# [AIM OF THE TASK]
Only the lines that contain the string "This" belong in the answer; pull them from the records.

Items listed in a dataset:
########################################

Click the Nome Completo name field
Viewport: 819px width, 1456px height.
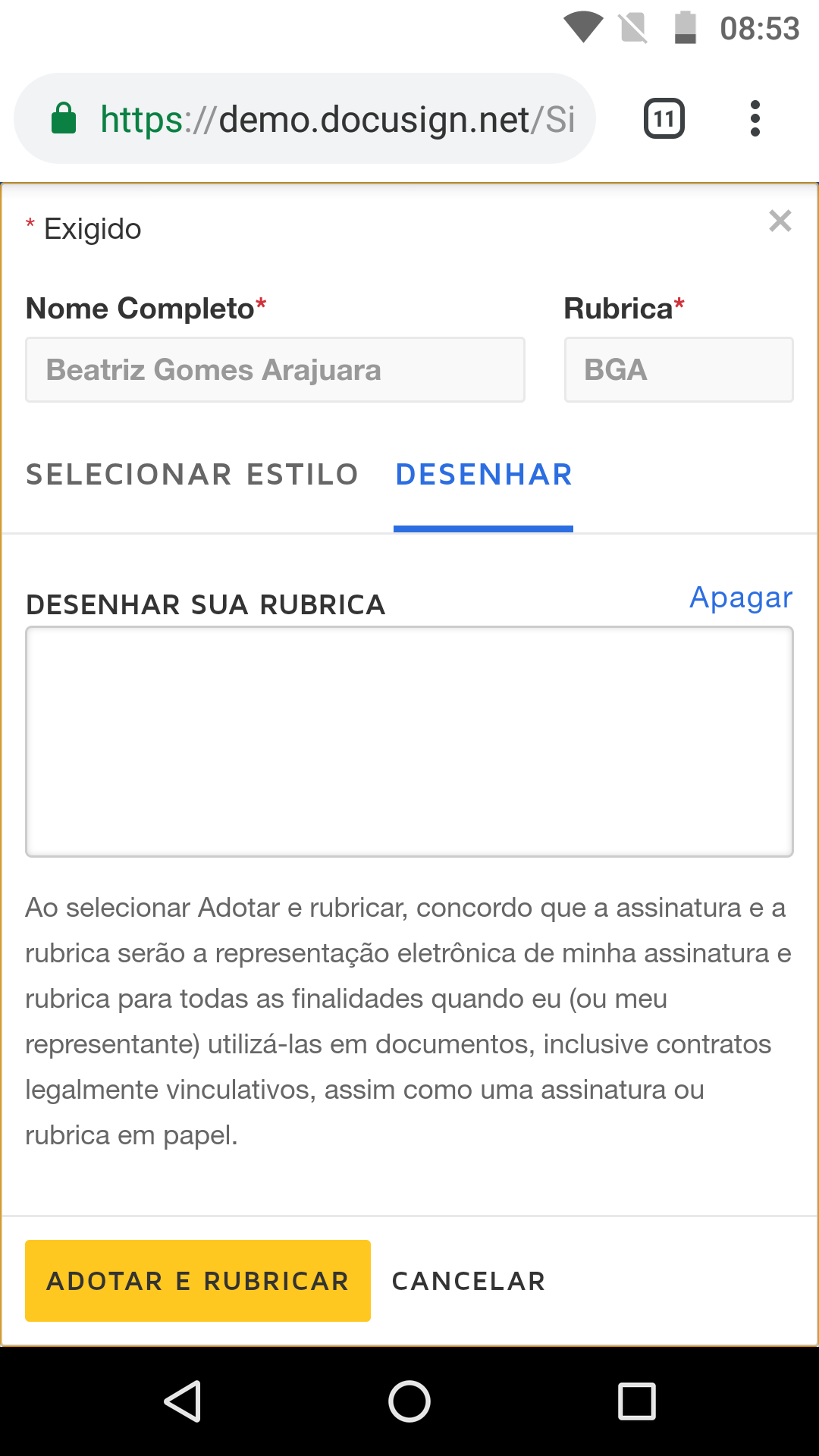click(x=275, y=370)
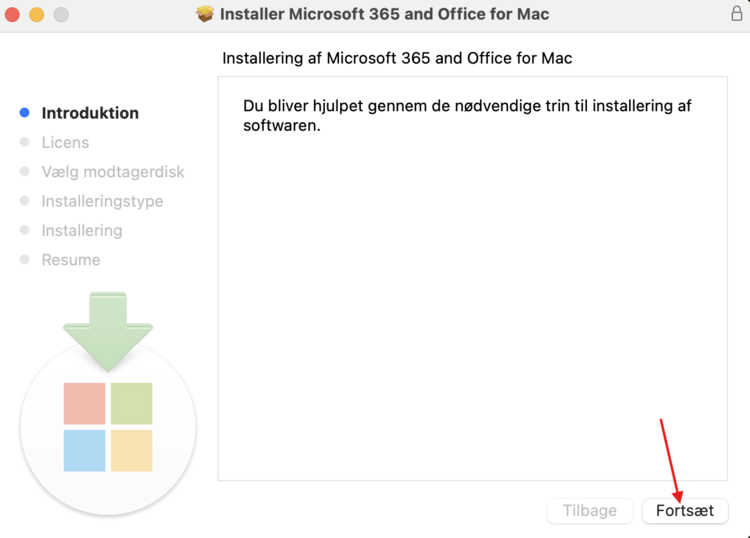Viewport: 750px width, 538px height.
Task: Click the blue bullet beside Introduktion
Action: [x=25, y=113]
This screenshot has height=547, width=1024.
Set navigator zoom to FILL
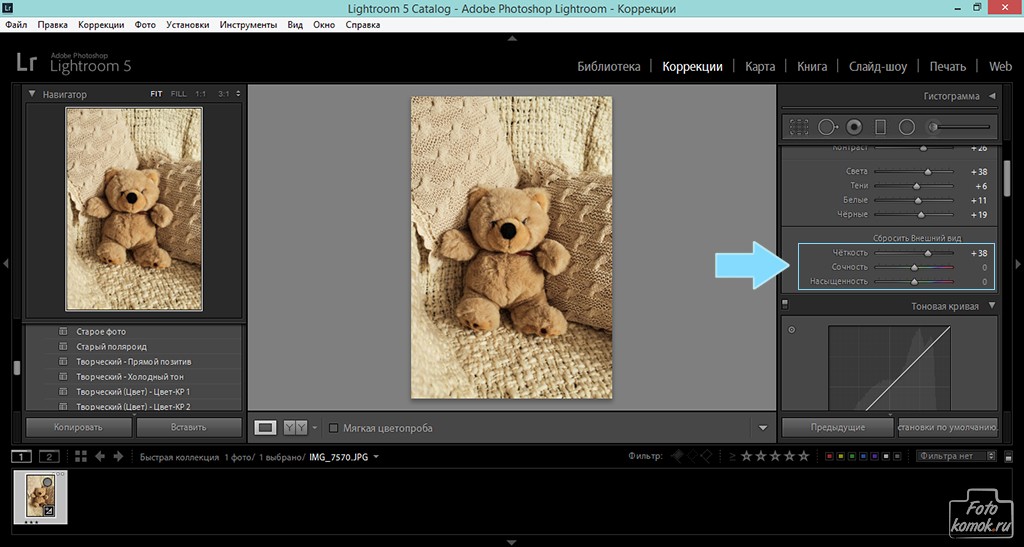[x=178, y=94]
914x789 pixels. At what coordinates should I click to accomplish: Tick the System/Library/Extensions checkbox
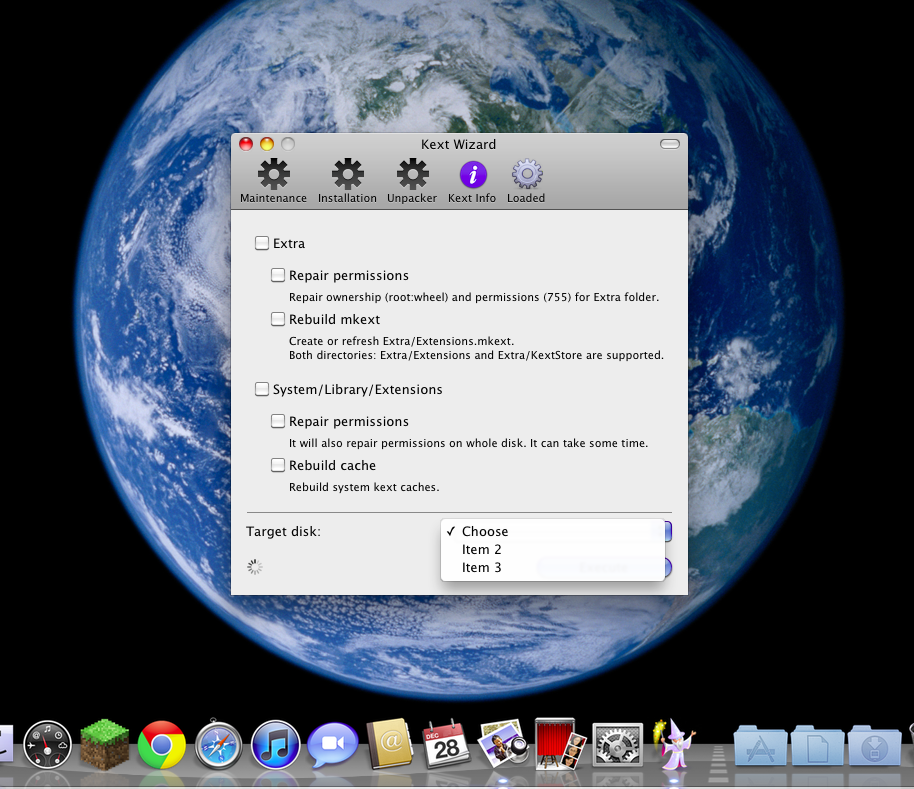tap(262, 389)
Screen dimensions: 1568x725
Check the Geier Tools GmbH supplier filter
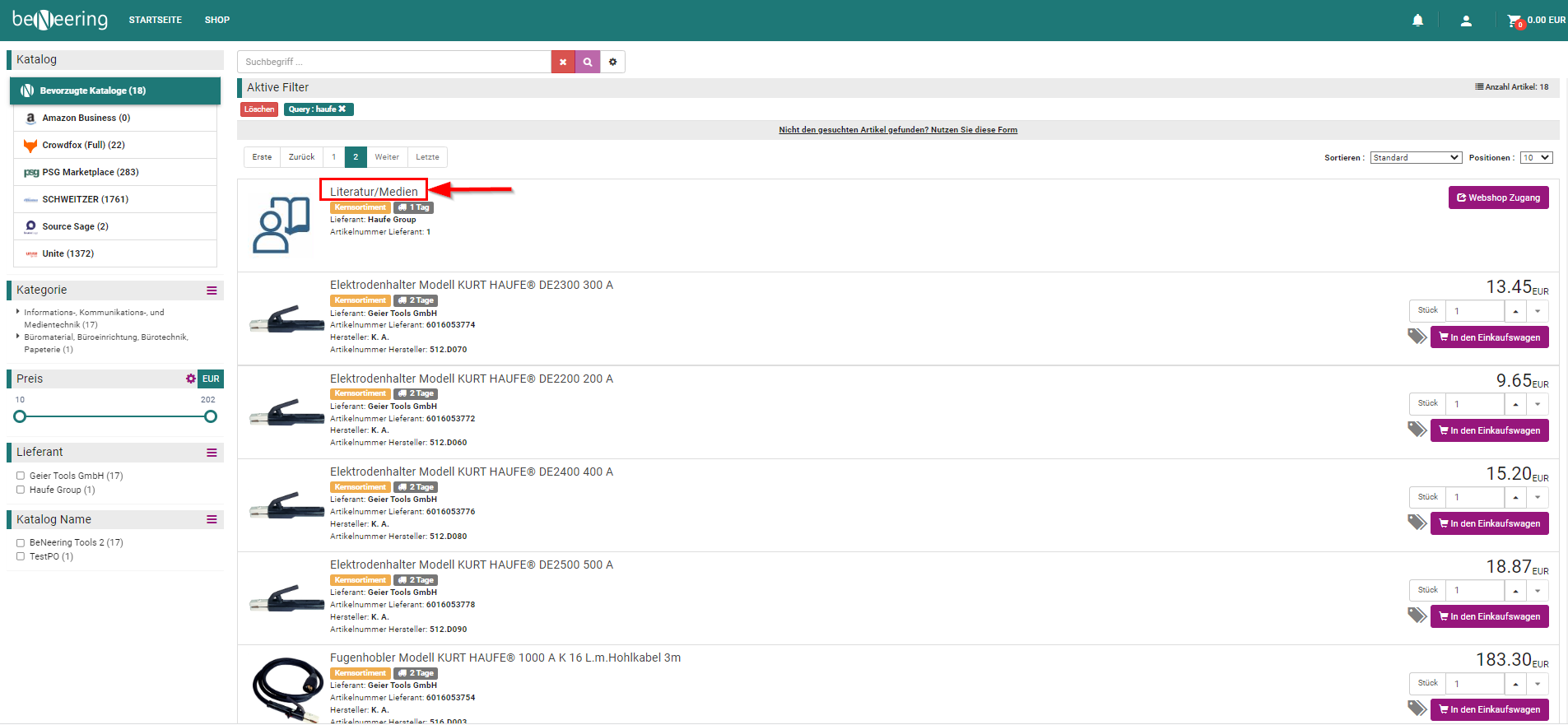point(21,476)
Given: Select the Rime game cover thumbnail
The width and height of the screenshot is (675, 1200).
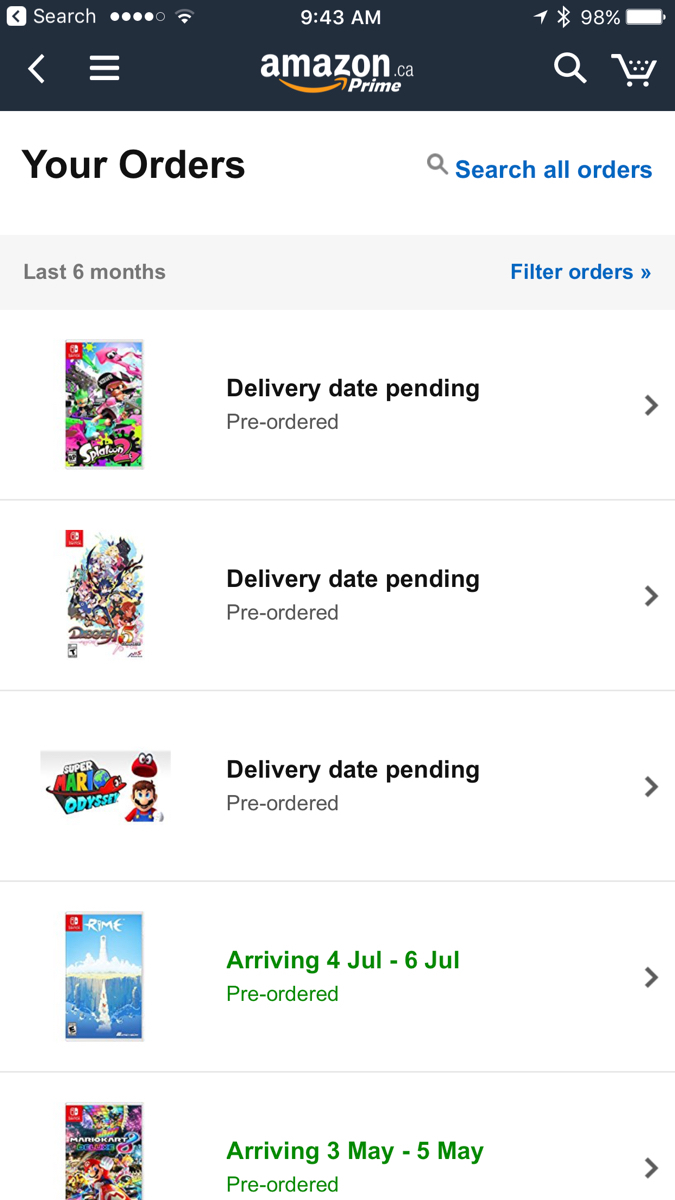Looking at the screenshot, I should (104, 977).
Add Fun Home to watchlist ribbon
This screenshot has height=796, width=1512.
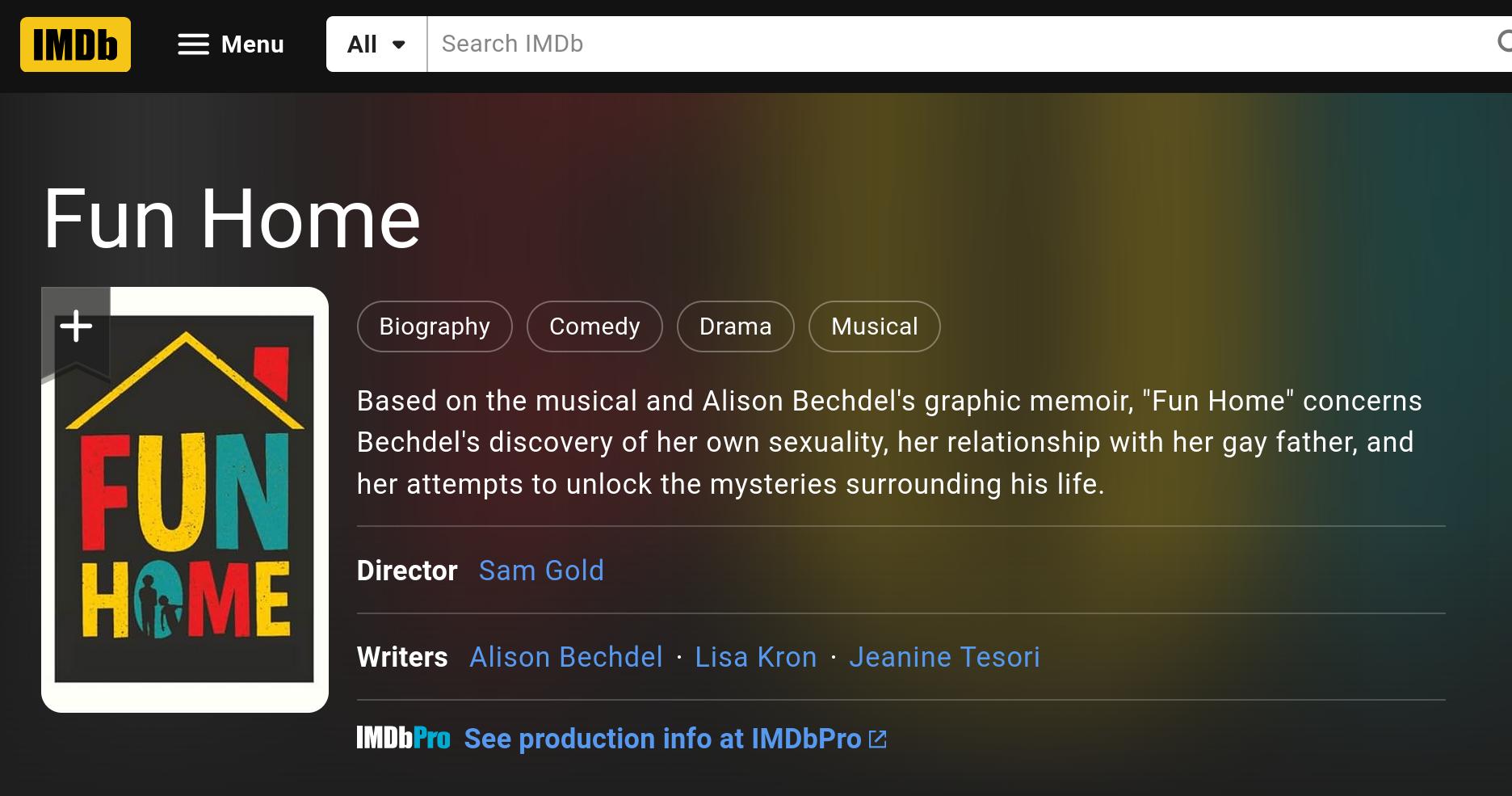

########################################

# [THE ANSWER]
This screenshot has height=547, width=1024.
This screenshot has height=796, width=1512.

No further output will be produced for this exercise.